--- Material supplied ---
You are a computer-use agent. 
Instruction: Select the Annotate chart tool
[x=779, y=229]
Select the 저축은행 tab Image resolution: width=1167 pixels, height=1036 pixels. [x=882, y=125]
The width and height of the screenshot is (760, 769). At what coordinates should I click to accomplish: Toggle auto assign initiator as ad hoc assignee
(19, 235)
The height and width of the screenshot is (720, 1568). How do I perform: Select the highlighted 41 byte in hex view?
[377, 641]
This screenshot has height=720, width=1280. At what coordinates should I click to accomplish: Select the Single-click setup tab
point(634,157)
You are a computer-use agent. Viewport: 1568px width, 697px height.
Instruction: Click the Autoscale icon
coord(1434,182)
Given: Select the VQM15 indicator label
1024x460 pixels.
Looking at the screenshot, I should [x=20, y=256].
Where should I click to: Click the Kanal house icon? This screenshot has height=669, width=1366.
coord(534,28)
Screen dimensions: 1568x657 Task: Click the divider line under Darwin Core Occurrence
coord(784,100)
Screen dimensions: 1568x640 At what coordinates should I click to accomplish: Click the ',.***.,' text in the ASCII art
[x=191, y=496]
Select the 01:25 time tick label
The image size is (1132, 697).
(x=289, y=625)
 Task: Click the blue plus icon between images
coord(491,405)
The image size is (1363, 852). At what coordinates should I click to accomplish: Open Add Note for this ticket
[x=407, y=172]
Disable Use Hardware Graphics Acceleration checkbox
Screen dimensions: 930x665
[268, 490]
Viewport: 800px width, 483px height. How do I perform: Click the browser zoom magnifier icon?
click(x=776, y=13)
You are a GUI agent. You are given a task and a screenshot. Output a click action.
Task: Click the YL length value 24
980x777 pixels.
---
> _Task statement_
Check each line above for the string "computer", then copy the ones that have it.

> _Written reply_
You are a computer-use agent. 
You are a computer-use agent. Viewport: 1568px width, 697px height.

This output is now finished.